In its most recent update on the energy markets, the International
Energy Agency said demand for oil in the first half of this year
rose by the smallest amount since 2020. Meanwhile, supplies have
continued to increase and the OPEC+ alliance has said it plans to
release more oil into the market starting in December.
What is going on with energy prices this year?

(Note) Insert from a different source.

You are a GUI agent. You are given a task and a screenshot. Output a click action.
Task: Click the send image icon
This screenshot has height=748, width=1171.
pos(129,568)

Oil futures rose quickly to start the year and hit $85 per barrel in
April, but it's been almost all downhill from there and prices at
the pump are following along.
U.S. gas prices loosely follow crude because the price of oil makes
up half the cost of a gallon of gasoline. Between Friday and Monday,
during which Israel launched a measured counterstrike in Iran, the
price for a barrel of oil tumbled $4.
OPEC has tried to establish a floor for oil prices this year with
little success.
Saudi Arabia and allied oil producing countries in June extended
production cuts into next year hoping to support slack prices that
haven’t rebounded even amid turmoil in the Middle East and this
year's summer travel season.
At the same time, the U.S. is pumping unprecedented volumes of
crude. The U.S. Energy Information Administration expects average
daily crude oil production in the United States this year will be
13.2 million barrels per day, and it only expects that production to
grow in 2025.
What’s next for oil and gasoline prices?
A number of energy experts believe that oil prices have peaked this
year and will continue to erode, likely meaning more breaks for
motorists.
“Limited nature of Israeli strikes against Iran should diminish
fears of wider war and shave some of the geopolitical premium on
crude oil,” said Tom Kloza, global head of energy analysis with the
Oil Price Information Service on a social media post over the
weekend. “Today’s U.S. retail gas avg is $3.13/gal with 55% of sites
priced at less than $3/gal.”
Kloza told the AP this month that 2025 looks even worse for oil
producers, “with supply almost certainly outpacing demand by 500,000
to 1 million barrels a day.”
Gasoline prices are already in retreat with a week remaining before
the U.S. presidential election.
The national average price of $3.13 per gallon is down more than 4
cents from last week and it's down a whopping 37 cents per gallon
from last year at this time, according to auto club AAA.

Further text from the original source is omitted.